The historic model collection on Holmen was founded in 1670 at the same time as shipbuilding was moved to Bremerholmen. The making of models was neither new nor epoch-making. Presumably these models have existed as long as there have been naval ships.

After the model collection was established the models were gathered in the storehouse on Holmen, to which a model workshop was later added. We know for a fact that from this time on ship models have been produced as part of the shipbuilding process.

In 1735 the collection had grown to such an extent that larger premises had to be found. It was intendant de marine Frederik Danneskiold-Samsøe, who had a keen eye for the technical, documentary and historical value of the collection, who in the newly furnished main storage house by Holmens Kanal, established a room for the model collection. In connection with the moving of the models a list of the items in the collection was made. From this list it appears that at this point in time the collection consisted of 102 models.

In 1745 the collection was enlarged considerably, when a large part of the models previously kept at the Royal Danish Kunstkammer was given to the Navy. This collection consisted of a total of 32 naval ships and smaller vessels, five models of pumps and pumping apparatus as well as three models of dredges. When the School of Naval Architecture was established in 1757 a separate room for the model collection was set up in the frame-attic-building at Nyholm. To this was attached a model workshop for the production of models to be used in the school and in the shipbuilding process. The Danish Navy thus had two independent collections at its disposal.

In 1795 the collection was badly hit by the great fire which had its source at Gammelholm. More than 120 models were lost on this occasion, most of them belonging to the oldest part of the collection. Opinion differs as to whether the English also made free with the model collection in 1807. Several factors, however, indicate that the part of the collection, which was kept at Nyholm, was hit hard by theft. After this the collection led an unsettled life and did not find a permanent home until the Royal Danish Naval Museum was established at Christianshavn in 1989.

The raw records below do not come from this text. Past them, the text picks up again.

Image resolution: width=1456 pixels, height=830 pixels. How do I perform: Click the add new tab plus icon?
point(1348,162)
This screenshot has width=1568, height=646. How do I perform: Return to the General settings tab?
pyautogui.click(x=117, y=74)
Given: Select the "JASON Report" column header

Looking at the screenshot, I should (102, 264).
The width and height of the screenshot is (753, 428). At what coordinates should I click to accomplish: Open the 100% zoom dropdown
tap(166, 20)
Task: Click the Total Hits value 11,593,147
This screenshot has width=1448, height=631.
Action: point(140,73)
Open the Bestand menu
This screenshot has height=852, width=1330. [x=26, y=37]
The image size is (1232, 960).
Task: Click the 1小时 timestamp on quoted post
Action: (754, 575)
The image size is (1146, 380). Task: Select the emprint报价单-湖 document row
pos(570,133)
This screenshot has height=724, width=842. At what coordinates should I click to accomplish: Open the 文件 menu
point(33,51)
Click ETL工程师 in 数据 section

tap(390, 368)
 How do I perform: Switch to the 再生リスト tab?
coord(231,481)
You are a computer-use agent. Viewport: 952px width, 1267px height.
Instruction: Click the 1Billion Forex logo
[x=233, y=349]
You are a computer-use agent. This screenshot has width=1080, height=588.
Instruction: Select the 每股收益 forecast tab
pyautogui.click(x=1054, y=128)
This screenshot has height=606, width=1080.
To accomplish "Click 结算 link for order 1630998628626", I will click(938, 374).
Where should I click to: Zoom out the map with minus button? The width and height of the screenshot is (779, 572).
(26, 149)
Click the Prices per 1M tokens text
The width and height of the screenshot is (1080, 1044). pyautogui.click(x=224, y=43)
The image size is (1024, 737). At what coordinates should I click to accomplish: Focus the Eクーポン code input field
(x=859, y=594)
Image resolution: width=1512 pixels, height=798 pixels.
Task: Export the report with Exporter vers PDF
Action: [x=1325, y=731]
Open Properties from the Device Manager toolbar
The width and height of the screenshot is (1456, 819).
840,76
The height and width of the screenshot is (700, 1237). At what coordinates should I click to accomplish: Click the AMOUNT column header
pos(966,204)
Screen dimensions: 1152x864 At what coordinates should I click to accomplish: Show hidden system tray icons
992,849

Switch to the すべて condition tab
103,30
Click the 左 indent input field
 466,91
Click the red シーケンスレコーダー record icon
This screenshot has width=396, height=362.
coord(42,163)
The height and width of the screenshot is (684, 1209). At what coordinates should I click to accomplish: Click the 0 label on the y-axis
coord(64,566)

The oldest model in the present collection dates back to 1669. According to tradition this model comes from the Church of Holmen. The question therefore is whether the models produced before 1690 have served any purpose at all in the construction process? Two of these early models have been made by Francis Sheldon, an Englishman who was called to Copenhagen in order to assist with the shipbuilding. The main stress here is laid on the decorative elements and these models must therefore be characterized as pure presentation models. During Chief constructor Ole Judichærs time in office, however, models were made of practically every large ship. This applies to his successors as well.

The regulations, which were drawn up in connection with Judichær´s taking office in 1729, explicitly stated that it was his duty to make a model after every approbated constructional drawing. The regulations are interesting both because they are the first of their kind and because they provide good insight in the intended use of the models. In 1729 the concept of the model had taken final shape. Henceforth a model could be defined as a wooden three-dimensional representation of the ship, which was built in scale and which was to be used as a practical tool for the building of a naval ship.

It seems, however, that the model lost its original significance in the course of the 1730´s. Greater importance was then attached to the constructional drawing, which took on a technical and administrative as well as a legal significance. The constructional model was no longer the principal element in the construction process. After this time the model served primarily as a three-dimensional statement of current constructional principles. Secondarily, it served an educational purpose in the training of construction officers. Finally, it can be seen as a visualization of technically complicated construction- and joining principles.